Quarterly data showed some improvement as the year progressed, with GDP growth rising from 2 percent year on year in the first quarter to 4.9 percent in the third, helped by stronger manufacturing. However, services slowed under unrest and financial vulnerabilities, while agriculture contracted due to flooding.
The September outlook comes after the ADB in April revised down its FY25 growth forecast to 3.9 percent, citing political instability, high inflation and weak global demand. At the time, the bank described the expected growth as the slowest since the COVID-19 pandemic, and cautioned that additional US tariffs could add further strain.
INFLATION TO EASE
Inflation averaged 10 percent in FY25, compared with 9.7 percent the year before, the ADB noted.
Food inflation stayed in double digits at 10.7 percent, while nonfood inflation rose to 9.5 percent. Price pressures eased in the second half of the year, and the ADB expects inflation to ease to 8 percent in FY26 on the back of favourable conditions and tighter policies.
BANKING SECTOR WOES
The ADB highlighted rising stress in the banking system, with the non-performing loan ratio surging from 12.6 percent in June 2024 to 24.1 percent by March 2025, while exceeding 45 percent in state-owned banks.
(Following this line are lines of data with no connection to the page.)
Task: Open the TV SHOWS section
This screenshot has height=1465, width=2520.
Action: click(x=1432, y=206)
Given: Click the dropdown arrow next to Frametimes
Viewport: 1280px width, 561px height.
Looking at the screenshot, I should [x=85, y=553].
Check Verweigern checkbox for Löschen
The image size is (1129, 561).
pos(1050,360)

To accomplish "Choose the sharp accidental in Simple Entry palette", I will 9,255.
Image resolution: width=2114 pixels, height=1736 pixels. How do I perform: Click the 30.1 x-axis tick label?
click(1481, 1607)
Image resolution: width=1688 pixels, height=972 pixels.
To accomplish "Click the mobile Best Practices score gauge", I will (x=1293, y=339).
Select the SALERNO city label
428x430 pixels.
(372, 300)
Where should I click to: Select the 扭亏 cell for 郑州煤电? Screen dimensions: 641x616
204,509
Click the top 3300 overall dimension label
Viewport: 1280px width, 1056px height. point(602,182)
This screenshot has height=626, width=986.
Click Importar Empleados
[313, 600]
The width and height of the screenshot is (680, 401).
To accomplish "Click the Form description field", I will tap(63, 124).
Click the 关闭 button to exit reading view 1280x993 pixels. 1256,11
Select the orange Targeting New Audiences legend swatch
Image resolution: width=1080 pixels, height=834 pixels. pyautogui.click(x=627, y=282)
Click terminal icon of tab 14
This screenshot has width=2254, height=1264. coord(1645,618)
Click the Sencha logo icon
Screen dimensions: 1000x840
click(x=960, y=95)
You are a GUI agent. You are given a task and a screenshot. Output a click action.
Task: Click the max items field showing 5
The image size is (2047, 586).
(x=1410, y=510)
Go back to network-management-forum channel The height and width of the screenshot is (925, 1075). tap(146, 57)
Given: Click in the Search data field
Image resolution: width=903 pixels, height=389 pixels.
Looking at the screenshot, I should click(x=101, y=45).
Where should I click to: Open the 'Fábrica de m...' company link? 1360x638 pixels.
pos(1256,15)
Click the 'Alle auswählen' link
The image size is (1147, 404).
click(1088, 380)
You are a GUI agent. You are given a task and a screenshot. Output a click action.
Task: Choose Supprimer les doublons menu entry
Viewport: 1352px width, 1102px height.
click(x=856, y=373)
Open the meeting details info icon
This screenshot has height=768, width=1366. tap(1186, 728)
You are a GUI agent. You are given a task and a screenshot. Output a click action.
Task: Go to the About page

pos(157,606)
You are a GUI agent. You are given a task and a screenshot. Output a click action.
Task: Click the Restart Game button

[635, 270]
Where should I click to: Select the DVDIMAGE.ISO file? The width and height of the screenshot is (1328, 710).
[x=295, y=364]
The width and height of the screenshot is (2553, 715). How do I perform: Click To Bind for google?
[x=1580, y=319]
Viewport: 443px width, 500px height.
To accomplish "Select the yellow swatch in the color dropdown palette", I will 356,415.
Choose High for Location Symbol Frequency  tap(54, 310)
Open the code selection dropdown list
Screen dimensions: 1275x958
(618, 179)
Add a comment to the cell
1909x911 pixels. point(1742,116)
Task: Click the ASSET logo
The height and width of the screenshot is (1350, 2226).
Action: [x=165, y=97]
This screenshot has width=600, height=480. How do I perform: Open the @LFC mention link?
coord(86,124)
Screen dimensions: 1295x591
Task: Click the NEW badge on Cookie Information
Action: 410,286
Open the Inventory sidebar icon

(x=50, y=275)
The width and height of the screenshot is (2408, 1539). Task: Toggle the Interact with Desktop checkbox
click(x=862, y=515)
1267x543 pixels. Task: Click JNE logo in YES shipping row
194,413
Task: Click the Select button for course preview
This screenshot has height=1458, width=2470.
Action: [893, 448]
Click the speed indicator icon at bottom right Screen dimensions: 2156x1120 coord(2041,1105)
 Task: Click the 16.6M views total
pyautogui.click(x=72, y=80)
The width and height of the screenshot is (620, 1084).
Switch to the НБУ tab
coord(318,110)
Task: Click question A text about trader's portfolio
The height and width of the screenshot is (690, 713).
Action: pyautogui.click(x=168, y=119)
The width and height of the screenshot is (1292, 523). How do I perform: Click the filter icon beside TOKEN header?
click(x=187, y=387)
Asset quality reviews may reveal further risks, with implications for stability and credit growth, according to the lender.
The ADB called for stricter provisioning, credible restructuring and recapitalisation, stronger central bank oversight, and the establishment of a bank resolution framework to address the issue.
REMITTANCES PROVIDE CUSHION
Despite domestic challenges, remittances rose to a record $30.3 billion in FY25, up 26.8 percent from the previous year. This helped lift reserves by $6 billion to $26.7 billion, providing 4.2 months of import cover, the ADB said.
Exports grew 7.7 percent after a contraction in FY24, while imports increased 1.8 percent.
The current account recorded a small surplus of 0.03 percent of GDP, reversing a 1.5 percent deficit the year before.